-- TO DO --
If a line in the data below holds the word "will", copy it.

(Collected data entries)
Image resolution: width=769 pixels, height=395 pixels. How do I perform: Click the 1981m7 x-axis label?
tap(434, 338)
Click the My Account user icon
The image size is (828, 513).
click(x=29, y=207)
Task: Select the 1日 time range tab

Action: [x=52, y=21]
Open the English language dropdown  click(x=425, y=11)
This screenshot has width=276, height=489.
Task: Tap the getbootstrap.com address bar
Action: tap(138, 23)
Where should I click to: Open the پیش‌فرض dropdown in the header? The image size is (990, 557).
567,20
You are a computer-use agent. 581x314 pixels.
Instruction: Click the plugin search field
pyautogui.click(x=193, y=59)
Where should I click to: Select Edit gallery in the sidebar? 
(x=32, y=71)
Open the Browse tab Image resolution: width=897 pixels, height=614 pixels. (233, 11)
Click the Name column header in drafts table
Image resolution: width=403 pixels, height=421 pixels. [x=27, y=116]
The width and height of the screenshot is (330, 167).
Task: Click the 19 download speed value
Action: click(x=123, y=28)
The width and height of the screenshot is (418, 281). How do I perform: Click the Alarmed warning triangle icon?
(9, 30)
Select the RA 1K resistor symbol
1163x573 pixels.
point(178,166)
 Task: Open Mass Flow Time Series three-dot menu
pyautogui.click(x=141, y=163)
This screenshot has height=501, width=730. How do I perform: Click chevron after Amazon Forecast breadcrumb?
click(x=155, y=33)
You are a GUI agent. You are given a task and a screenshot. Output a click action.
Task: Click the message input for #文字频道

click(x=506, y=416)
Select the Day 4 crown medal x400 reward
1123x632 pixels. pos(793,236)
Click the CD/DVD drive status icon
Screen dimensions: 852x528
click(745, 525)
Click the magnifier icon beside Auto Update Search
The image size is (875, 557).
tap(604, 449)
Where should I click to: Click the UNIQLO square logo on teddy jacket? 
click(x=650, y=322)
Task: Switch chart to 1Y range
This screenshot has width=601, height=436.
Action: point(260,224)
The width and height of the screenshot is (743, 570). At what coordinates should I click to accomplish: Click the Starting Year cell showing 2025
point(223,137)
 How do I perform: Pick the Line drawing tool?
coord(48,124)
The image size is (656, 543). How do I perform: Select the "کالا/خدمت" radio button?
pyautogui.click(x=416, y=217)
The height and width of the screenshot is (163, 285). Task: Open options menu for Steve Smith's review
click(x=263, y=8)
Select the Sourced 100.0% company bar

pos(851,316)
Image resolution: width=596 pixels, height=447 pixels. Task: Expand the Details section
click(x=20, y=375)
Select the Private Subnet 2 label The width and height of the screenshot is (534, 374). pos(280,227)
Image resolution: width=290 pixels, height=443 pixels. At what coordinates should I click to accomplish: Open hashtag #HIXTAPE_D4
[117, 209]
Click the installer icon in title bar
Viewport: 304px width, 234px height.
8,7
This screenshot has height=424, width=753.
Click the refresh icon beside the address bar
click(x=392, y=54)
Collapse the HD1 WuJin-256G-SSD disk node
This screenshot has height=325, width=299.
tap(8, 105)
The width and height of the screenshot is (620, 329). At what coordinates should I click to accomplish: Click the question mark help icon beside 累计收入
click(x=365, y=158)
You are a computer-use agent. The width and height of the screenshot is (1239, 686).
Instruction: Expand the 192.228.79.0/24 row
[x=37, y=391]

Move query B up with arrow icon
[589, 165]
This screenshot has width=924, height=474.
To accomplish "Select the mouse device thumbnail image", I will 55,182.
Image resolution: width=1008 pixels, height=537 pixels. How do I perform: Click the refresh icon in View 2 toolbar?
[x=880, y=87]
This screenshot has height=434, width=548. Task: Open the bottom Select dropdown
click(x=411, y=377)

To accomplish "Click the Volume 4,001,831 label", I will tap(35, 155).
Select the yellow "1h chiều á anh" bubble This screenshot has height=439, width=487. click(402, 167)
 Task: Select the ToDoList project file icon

-- EXERCISE SOLUTION --
To accomplish "Select the mouse device thumbnail image", I will 55,182.
To accomplish "Click the Volume 4,001,831 label", I will tap(35, 155).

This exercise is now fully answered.